» TASK BRIEF: Go through the material below and return each line with the string "Click" in it.

» DATA PROVIDED:
- - - - -

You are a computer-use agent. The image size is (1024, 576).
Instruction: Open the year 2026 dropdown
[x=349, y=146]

- - - - -

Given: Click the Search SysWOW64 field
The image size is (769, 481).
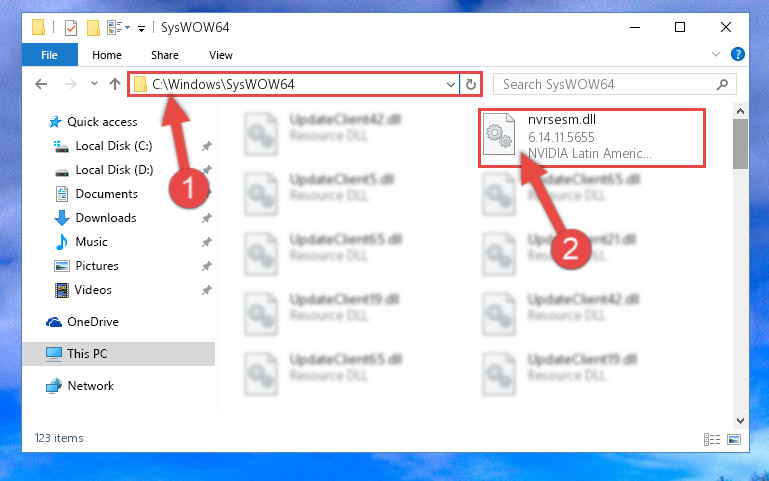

- - - - -

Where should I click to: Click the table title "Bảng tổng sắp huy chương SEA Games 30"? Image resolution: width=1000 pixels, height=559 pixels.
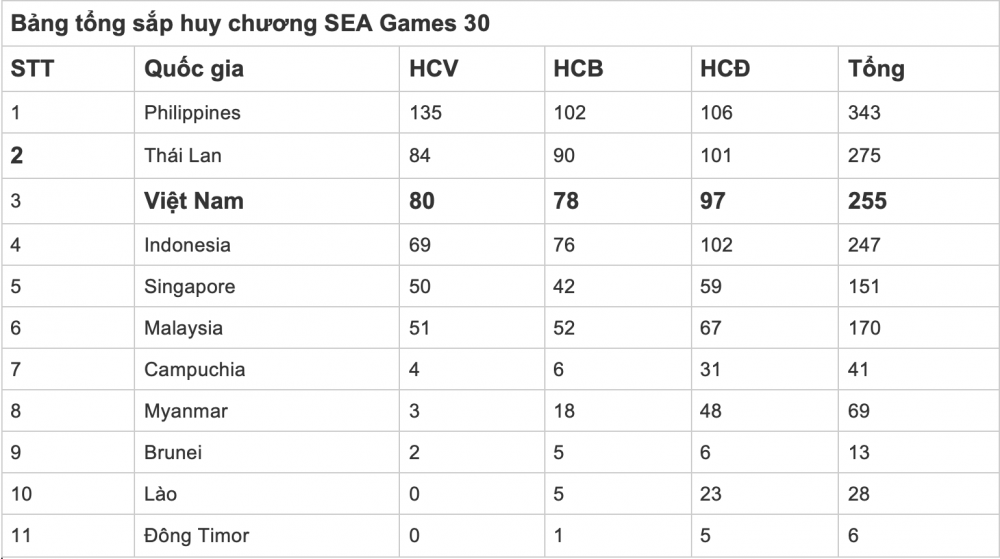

- - - - -

» SOLUTION TO THE PROBLEM:
Given: Click the Search SysWOW64 field
Where should I click to: Click the table title "Bảng tổng sắp huy chương SEA Games 30"? Image resolution: width=1000 pixels, height=559 pixels.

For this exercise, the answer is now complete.